Analyzing UEFI firmware (AVF part 2)

By Leet on 2025-03-24 13:44:39


After my last post, I did some more experimenting with the EFI implementation provided. Recall the issue: Windows refuses to boot inside Apple's virtualized firmware. In the previous post, I mentioned that it could be related to the firmware not implementing the UEFI Graphics Output Protocol (GOP) correctly. I also said that Windows is booting. But it seems that both are not the case. In this post we will look at why the first statement is false, and how to analyze this in more depth.

Legend for AVF blog series

Analyzing the issues

Linux works fine

The first clue which tells us that GOP is working as expected is that Linux boots fine. More specifically: in early booting stages, Linux uses the EFI framebuffer for output. When booting Arch, at no stage is the display bugged and/or empty. This indicates that the EFI frame buffer (allocated by GOP) is working fine.

Image

Windows can boot headless

You might have never tried this before, but Windows can boot up fully headless. That is: without a keyboard, mouse, or display. Even if GOP would not behave correctly, the system should boot fine. Unlike Windows 7, Windows 10 does not require INT10H support and/or any graphics during boot.

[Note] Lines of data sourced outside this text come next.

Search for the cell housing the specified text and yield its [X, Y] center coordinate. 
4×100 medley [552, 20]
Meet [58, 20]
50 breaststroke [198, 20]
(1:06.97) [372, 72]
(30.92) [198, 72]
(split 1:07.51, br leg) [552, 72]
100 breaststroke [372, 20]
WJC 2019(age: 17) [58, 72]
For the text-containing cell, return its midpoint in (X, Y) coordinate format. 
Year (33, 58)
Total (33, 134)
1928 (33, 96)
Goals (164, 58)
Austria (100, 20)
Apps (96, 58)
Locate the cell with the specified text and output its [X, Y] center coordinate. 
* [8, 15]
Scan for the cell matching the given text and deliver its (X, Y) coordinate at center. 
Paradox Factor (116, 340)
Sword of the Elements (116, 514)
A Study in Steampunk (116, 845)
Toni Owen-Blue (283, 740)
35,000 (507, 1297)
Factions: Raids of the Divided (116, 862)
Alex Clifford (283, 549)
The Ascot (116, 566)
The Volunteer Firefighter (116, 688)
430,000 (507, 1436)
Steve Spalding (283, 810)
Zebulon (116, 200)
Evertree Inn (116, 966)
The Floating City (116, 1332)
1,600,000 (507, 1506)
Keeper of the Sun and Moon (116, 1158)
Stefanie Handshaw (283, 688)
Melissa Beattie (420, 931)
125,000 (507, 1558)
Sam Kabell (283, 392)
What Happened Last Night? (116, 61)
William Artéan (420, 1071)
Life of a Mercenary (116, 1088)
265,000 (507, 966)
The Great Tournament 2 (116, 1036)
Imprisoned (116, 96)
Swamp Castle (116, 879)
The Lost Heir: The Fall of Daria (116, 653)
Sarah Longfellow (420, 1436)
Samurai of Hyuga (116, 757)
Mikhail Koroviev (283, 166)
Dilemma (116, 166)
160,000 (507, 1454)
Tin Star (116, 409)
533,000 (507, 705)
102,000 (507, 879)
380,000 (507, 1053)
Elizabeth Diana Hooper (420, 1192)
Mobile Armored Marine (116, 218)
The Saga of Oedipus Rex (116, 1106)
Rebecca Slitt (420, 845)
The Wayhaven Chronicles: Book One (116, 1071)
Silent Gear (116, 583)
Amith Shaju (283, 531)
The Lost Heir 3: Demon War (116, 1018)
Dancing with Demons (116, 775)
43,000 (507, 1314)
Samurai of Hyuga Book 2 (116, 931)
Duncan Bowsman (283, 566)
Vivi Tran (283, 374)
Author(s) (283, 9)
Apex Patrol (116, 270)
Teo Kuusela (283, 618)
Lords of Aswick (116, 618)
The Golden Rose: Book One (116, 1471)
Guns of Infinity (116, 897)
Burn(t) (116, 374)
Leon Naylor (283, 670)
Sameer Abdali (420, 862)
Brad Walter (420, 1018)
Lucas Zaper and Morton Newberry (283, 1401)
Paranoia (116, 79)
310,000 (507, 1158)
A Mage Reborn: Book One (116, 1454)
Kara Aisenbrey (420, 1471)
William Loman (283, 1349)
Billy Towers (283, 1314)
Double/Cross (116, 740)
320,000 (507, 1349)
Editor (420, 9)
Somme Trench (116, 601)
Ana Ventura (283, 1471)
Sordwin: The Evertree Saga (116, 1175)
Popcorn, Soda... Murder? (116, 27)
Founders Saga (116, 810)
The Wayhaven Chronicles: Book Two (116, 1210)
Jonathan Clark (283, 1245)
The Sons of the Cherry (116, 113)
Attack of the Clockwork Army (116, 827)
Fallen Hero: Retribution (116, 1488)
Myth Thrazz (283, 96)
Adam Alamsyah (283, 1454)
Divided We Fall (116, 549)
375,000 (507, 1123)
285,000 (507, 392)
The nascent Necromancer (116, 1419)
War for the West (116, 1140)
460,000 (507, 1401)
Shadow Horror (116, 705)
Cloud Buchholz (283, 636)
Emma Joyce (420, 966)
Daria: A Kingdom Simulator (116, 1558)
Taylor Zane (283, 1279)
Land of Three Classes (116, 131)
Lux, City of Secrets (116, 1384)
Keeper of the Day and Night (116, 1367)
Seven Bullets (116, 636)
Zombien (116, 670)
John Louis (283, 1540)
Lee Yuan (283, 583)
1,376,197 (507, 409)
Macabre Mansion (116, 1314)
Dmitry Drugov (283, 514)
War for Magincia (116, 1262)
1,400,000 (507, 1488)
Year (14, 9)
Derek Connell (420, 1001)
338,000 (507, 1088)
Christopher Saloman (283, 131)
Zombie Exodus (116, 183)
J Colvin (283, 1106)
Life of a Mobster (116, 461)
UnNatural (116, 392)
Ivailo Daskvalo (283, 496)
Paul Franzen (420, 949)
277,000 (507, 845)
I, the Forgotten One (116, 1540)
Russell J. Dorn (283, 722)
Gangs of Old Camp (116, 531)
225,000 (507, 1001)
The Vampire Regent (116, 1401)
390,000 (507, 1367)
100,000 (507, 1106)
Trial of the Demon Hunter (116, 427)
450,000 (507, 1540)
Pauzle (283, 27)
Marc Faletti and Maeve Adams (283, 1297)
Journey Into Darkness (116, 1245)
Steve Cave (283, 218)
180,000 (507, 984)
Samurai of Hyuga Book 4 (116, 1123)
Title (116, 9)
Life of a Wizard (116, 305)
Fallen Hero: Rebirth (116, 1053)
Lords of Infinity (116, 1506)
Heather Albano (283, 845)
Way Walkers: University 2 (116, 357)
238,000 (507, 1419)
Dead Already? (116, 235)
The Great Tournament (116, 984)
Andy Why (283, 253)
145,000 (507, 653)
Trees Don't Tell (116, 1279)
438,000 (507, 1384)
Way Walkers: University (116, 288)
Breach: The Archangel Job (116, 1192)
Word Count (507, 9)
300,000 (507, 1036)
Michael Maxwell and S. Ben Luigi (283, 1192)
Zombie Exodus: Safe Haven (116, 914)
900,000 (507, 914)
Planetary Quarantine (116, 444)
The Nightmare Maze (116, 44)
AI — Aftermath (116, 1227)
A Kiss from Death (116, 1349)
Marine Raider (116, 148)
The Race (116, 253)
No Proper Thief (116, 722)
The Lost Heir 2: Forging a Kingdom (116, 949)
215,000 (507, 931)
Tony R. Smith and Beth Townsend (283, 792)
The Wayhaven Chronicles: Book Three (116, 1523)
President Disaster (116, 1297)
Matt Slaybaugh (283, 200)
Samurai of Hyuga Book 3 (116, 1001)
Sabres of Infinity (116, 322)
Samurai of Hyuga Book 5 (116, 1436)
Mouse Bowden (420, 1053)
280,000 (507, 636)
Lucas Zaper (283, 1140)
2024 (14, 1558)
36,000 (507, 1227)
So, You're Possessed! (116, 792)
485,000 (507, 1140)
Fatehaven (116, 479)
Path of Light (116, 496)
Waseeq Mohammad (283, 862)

To determine whether Windows was actually booting, I created a VM without a keyboard/mouse/display with Windows 10 installed configured to make a HTTP request to a local server on boot. This way, I could detect if the operating system loaded successfully. As a control test, I ran this in QEMU(/HVF), with a very similar configuration. Both use the same disk image (Windows 10 22H2 + Virtio Guest Tools) I also repeated the test 5 times on each VM to be sure.

The results? Well, as expected, QEMU boots up properly every single time. Contrary to what I thought though, Windows 10 was not booting inside the AVF virtual machine. I waited 5 minutes for each test to ensure it was not just being slow, but I got zero requests on the server.

Maybe it is UEFI?

My first immediate thoughts were that it was caused by the barebones EFI implementation (as I said in my previous post, I did not even think it was UEFI). So I started digging a little bit. I tried booting with Quibble, an alternative boot loader for Windows, but that did not even try to load. Not surprising, considering it does not even load in QEMU. I also tried booting through rEFInd, which although unsuccessful, brought me to a useful debugging tool: The UEFI Shell.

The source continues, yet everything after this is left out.